### Work instruction
The entries below contain a line with "Add memoria to" and a line with "Given: Click the Reload icon in toolbar". Quote exactly those two lines and all lines between them.

### Materials provided
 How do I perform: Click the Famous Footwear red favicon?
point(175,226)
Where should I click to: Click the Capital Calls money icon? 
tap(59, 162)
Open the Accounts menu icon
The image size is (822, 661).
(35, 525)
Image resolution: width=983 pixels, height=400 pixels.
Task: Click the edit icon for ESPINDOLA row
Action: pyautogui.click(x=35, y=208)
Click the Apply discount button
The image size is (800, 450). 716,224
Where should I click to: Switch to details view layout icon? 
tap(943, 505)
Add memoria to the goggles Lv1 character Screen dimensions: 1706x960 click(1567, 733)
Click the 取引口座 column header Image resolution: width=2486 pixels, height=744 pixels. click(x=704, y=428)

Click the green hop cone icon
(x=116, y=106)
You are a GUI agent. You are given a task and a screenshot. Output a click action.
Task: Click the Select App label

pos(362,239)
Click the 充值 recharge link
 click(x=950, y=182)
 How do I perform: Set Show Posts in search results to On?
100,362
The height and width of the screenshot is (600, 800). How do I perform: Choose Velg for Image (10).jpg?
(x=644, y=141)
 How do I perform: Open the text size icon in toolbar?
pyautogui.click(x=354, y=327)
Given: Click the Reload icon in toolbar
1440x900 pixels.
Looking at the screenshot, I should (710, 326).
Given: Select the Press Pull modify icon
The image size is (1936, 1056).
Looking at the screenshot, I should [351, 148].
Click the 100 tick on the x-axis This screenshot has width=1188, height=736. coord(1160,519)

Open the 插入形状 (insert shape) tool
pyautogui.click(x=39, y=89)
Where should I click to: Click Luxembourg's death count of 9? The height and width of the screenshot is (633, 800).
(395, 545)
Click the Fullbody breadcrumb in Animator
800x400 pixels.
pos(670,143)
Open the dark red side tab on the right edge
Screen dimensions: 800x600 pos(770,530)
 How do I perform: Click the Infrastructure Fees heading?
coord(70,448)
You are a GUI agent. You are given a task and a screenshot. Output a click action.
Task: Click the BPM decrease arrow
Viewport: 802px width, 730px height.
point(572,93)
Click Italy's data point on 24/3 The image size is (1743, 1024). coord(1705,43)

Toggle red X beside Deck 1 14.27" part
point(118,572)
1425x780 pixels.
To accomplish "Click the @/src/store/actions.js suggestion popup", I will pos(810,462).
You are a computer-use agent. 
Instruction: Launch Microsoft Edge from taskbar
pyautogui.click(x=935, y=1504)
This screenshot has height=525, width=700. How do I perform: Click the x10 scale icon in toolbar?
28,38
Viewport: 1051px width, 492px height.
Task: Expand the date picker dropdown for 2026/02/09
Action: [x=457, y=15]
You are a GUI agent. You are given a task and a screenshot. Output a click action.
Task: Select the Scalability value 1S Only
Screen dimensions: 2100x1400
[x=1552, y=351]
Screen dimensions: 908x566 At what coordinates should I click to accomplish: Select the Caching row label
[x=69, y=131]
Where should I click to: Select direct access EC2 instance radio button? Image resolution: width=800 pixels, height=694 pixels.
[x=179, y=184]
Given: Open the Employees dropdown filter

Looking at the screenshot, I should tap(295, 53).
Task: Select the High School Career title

### Answer
Add memoria to the goggles Lv1 character Screen dimensions: 1706x960 click(1567, 733)
Click the 取引口座 column header Image resolution: width=2486 pixels, height=744 pixels. click(x=704, y=428)

Click the green hop cone icon
(x=116, y=106)
You are a GUI agent. You are given a task and a screenshot. Output a click action.
Task: Click the Select App label

pos(362,239)
Click the 充值 recharge link
 click(x=950, y=182)
 How do I perform: Set Show Posts in search results to On?
100,362
The height and width of the screenshot is (600, 800). How do I perform: Choose Velg for Image (10).jpg?
(x=644, y=141)
 How do I perform: Open the text size icon in toolbar?
pyautogui.click(x=354, y=327)
Given: Click the Reload icon in toolbar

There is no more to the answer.